# <center>Introduction to Python</center>

<center>Dr. W.J.B. Mattingly</center>

<center>Smithsonian Data Science Lab and United States Holocaust Memorial Museum</center>

<center>January 2022</center>

## Covered in this Chapter

1) Why should historians, or humanists in general, learn to code?<br>
2) Why use Python specifically?<br>
3) What is covered in this textbook?<br>

## About this Textbook

If you are reading this textbook, then you, like me, are probably a humanist interested in coding. If you are here, then it is likely true that you have already been presented with or heard about the benefits of coding. Nevertheless, I will begin this textbook with the presumption that you need convincing. It is my hope that by the end of this chapter, you will not only have a clear understanding of the utility of coding, but its direct applications to humanities-based inquiry. You will also learn about Python specifically and where it sits within the realm of coding languages. This chapter will not argue that Python is the best programming language, rather it will present the strengths and weaknesses of it compared to others available. I will conclude this chapter with a brief outline of this textbook, so that you will have a clear picture of where we are going and, most importantly, why.

If you have no coding experience, please do not worry. I presume no knowledge on the part of the reader about computers or programming. This textbook is meant to serve both as a primary and a refresher. As you progress through this textbook, you will notice video links. These videos are meant to serve as video-based lectures that cover the material in greater detail. While text is a well-suited medium for educating others, with programming it is sometimes important to watch live coding. More importantly, a person learning to code should engage with the language itself. This particular textbook is coded in JupyterBook. A good way to think about JupyterBook is as a regular electronic textbook that allows me, the author, to execute code so that you, the reader, can see the results. It also allows you, the reader, to download the book and execute the commands locally. I will be explaining all of this as we progress through the textbook.

## Why Should Humanists Learn to Code?

As a humanist who had a rather traditional education, I know all too well the skepticism that is placed on digital approaches to humanist inquiry. This skepticism, believe it or not, is well earned and should not be scoffed at. Learning to code will mean that you, as a humanist, can do things that other humanist who cannot code will not be able to do. You will be able to analyze thousands of texts in minutes. You will be able to find relevant images among 300,000. You will be able to clean texts so that you can perform more complex searches. All of these benefits, however, come at a cost. You must, by default, surrender some tasks to a machine and this means that the tasks you are performing will not be 100% accurate. As a result, you may miss certain key pieces of information. If you decide to learn to code as a humanist, you must become familiar and comfortable with these concepts.
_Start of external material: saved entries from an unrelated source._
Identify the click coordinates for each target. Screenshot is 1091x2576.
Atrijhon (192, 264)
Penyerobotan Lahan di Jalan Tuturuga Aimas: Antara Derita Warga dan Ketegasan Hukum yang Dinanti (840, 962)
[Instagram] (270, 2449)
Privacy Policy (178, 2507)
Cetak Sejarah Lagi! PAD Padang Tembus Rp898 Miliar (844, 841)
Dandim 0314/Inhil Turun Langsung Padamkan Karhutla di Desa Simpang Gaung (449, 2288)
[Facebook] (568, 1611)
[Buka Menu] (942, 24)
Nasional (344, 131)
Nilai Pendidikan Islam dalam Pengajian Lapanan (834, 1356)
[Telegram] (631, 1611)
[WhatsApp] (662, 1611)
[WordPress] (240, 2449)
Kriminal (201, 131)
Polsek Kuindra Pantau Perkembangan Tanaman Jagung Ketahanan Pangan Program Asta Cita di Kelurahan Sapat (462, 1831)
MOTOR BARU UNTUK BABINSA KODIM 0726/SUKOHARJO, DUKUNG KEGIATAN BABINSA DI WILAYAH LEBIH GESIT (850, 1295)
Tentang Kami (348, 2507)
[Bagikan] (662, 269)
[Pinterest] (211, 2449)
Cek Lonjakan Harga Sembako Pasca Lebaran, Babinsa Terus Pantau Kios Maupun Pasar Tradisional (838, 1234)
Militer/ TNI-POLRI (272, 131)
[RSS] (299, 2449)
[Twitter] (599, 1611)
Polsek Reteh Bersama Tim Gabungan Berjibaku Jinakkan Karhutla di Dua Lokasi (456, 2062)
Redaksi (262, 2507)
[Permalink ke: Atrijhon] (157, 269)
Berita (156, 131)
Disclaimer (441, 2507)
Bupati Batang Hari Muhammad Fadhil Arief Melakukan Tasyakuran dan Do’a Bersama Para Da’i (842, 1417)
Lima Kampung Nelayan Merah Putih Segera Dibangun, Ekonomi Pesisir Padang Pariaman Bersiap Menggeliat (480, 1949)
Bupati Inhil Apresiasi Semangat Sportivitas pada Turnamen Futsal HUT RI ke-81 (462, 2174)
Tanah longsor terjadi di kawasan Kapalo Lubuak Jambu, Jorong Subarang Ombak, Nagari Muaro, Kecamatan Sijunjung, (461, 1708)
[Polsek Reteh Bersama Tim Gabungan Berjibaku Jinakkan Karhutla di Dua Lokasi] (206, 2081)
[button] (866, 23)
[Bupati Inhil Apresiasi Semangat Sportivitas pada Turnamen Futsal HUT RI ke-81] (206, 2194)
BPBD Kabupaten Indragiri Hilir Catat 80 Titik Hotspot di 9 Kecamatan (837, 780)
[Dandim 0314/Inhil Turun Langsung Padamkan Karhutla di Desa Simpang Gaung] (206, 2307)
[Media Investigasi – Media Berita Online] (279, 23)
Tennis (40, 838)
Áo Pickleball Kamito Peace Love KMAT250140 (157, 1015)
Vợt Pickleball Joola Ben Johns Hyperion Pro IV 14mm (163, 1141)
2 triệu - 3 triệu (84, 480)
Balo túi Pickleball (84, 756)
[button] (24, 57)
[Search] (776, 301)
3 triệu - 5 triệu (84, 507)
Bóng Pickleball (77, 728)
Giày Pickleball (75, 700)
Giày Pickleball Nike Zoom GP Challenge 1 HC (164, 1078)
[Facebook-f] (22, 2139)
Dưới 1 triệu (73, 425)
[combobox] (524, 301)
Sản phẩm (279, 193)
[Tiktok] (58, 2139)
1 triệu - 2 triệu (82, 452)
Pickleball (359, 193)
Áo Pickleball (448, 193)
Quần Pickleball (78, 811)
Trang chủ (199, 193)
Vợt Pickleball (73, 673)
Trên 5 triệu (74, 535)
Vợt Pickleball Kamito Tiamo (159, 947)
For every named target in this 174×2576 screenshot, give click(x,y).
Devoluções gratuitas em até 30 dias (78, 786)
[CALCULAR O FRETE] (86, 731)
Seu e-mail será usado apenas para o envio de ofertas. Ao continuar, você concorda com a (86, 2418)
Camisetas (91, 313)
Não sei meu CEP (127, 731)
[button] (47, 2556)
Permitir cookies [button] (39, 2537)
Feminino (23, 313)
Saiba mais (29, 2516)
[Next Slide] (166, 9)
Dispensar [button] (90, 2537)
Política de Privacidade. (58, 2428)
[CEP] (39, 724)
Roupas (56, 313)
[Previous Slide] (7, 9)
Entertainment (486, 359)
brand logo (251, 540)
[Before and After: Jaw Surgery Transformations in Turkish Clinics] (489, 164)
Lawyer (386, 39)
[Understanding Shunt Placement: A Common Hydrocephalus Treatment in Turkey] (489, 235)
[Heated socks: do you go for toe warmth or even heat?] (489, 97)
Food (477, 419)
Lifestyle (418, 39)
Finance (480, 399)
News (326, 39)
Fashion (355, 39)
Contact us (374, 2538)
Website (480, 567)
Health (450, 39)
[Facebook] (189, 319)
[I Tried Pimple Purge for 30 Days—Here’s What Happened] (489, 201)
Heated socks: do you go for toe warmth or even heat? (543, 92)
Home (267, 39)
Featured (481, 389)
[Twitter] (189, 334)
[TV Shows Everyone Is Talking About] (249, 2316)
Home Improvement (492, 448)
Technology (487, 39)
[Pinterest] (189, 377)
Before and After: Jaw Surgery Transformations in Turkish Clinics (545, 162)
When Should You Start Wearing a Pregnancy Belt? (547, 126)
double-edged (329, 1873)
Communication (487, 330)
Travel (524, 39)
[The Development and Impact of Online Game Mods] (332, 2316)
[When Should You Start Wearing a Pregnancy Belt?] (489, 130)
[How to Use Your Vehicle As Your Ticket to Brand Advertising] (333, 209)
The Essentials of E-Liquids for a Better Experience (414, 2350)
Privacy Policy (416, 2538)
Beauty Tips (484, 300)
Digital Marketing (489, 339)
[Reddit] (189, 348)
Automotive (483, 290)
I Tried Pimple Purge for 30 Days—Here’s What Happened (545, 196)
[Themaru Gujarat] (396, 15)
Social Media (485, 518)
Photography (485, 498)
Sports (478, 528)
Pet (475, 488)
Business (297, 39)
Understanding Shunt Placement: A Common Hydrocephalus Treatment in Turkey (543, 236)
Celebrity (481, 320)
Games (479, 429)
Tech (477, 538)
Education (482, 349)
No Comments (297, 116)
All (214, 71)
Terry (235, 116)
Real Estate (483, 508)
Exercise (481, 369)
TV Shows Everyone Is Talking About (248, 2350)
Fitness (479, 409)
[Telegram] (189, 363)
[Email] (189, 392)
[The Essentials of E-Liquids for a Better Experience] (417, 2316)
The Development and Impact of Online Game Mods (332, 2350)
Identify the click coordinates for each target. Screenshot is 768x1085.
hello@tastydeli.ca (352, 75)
In computer science and data science, this caveat is well-understood and accepted. In the humanities, however, it is and should be met with skepticism. Humanists are researchers who pride themselves in close reading of texts. In some cases, a historian writing a PhD may spend years with only a handful of documents. So how then do wee handle this seemingly paradoxical position. The answer is understanding and not ignoring the weaknesses coding presents in a research workflow. In understanding that weakness, you as a humanist must make it known to your audience that your methods are not 100% accurate, but you have taken steps necessary to ensure as high an accuracy as possible. Further, should you use coding to engage in other adventures, such as machine learning, you should be reluctant to rest conclusions strongly on the results of your computational approaches unless you are well-acquainted with the mathematics and statistics behind them.

With this scary warning out of the way, let us then consider the benefits of coding. We, as humans, are fundamentally flawed. We must sleep, eat, socialize, enjoy relationships with loved ones; essentially, we must live our lives. We are mortal beings who will die. Our time is one of our greatest commodities. All of these things mean that we cannot operate 24/7 on a single task for 365 days a year. Furthermore, we are terrible at performing repetitive tasks. We, as humans, make mistakes.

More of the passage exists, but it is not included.